Les parties, toutes deux représentées par leurs conseils, s’en réfèrent à leurs écritures respectives et maintiennent leurs demandes.
L’affaire était mise en délibéré au 9 septembre 2025, prorogée au 14 octobre 2025.
MOTIVATION
Sur la compétence matérielle
Aux termes des articles 76, 81 et 82 du Code de l’organisation judiciaire « Sauf application de l’article 82-1, l’incompétence peut être prononcée d’office en cas de violation d’une règle de compétence d’attribution lorsque cette règle est d’ordre public ou lorsque le défendeur ne comparaît pas. Elle ne peut l’être qu’en ces cas. »
« Lorsque le juge estime que l’affaire relève de la compétence d’une juridiction répressive, administrative, arbitrale ou étrangère, il renvoie seulement les parties à mieux se pourvoir.
Dans tous les autres cas, le juge qui se déclare incompétent désigne la juridiction qu’il estime compétente. Cette désignation s’impose aux parties et au juge de renvoi. »
« En cas de renvoi devant une juridiction désignée, le dossier de l’affaire lui est transmis par le greffe, avec une copie de la décision de renvoi, à défaut d’appel dans le délai.

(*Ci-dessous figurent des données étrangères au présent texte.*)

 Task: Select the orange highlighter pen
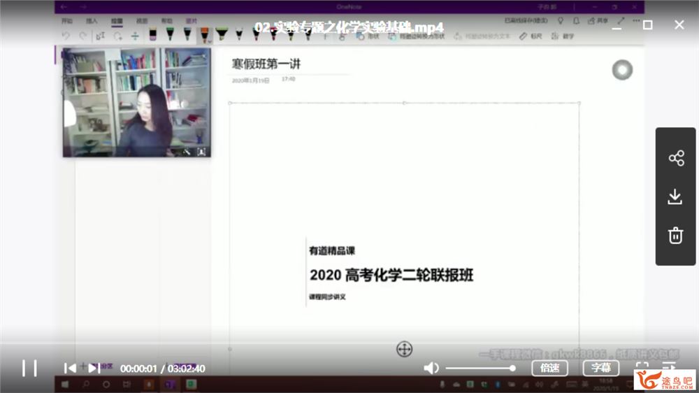204,34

Dès réception du dossier, les parties sont invitées par tout moyen par le greffe de la juridiction désignée à poursuivre l’instance et, s’il y a lieu, à constituer avocat dans le délai d’un mois à compter de cet avis.

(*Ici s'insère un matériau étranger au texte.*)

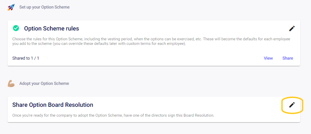
Task: Click the rocket emoji beside Set up heading
Action: pos(11,8)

Lorsque devant la juridiction désignée les parties sont tenues de se faire représenter, l’affaire est d’office radiée si aucune d’elles n’a constitué avocat dans le mois de l’invitation qui leur a été faite en application de l’alinéa précédent. »

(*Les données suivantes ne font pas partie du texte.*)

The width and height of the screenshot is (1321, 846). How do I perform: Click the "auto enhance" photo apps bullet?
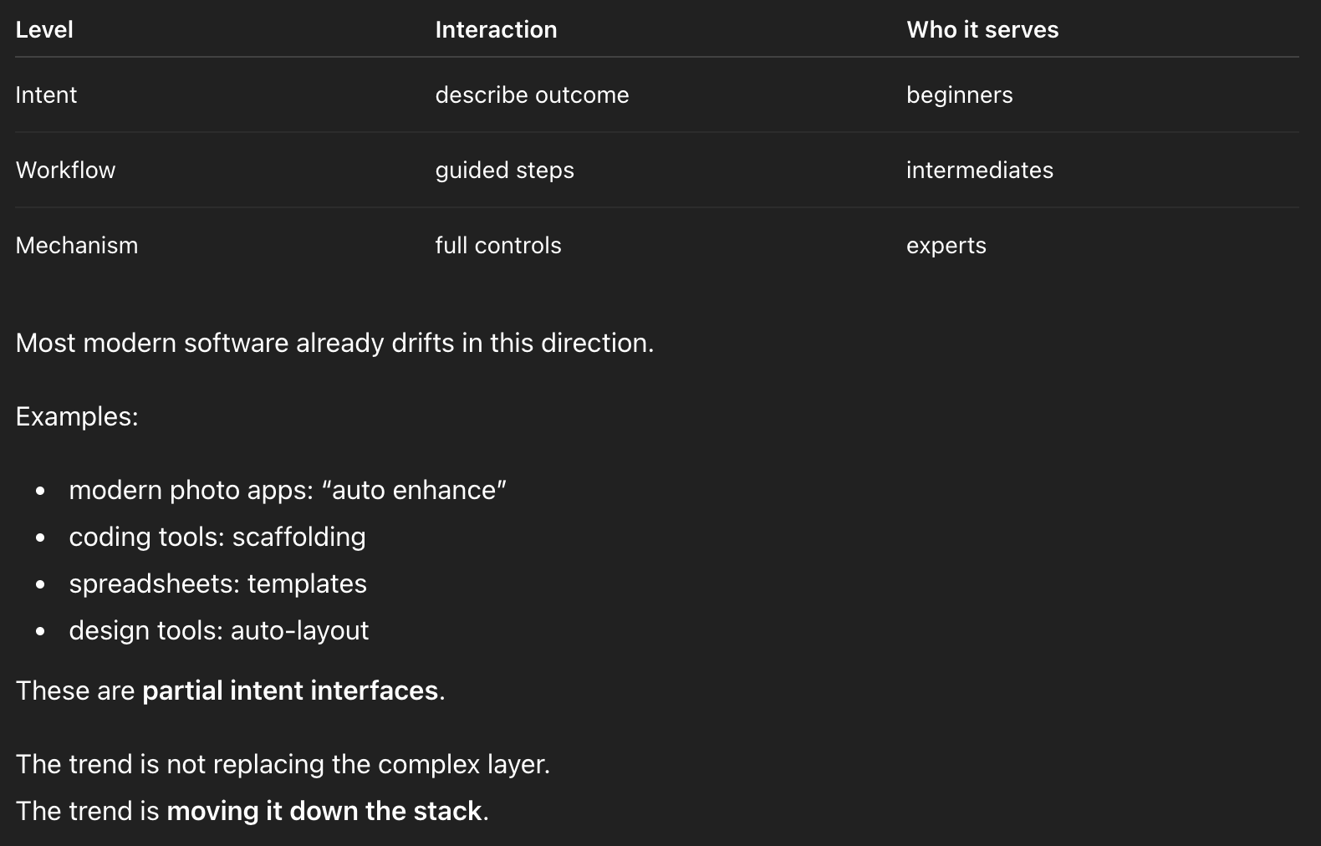[x=288, y=491]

Aux termes de l’article L213-6 du Code de procédure civile, dans sa version issue de la loi n°2023-1059 du 20 novembre 2023 « Le juge de l’exécution connaît, de manière exclusive, des difficultés relatives aux titres exécutoires et des contestations qui s’élèvent à l’occasion de l’exécution forcée, même si elles portent sur le fond du droit à moins qu’elles n’échappent à la compétence des juridictions de l’ordre judiciaire.
Dans les mêmes conditions, il autorise les mesures conservatoires et connaît des contestations relatives à leur mise en œuvre.
Le juge de l’exécution connaît, sous la même réserve, de la procédure de saisie immobilière, des contestations qui s’élèvent à l’occasion de celle-ci et des demandes nées de cette procédure ou s’y rapportant directement, même si elles portent sur le fond du droit ainsi que de la procédure de distribution qui en découle.
Il connaît, sous la même réserve, des demandes en réparation fondées sur l’exécution ou l’inexécution dommageables des mesures d’exécution forcée ou des mesures conservatoires.
Le juge de l’exécution exerce également les compétences particulières qui lui sont dévolues par le code des procédures civiles d’exécution. »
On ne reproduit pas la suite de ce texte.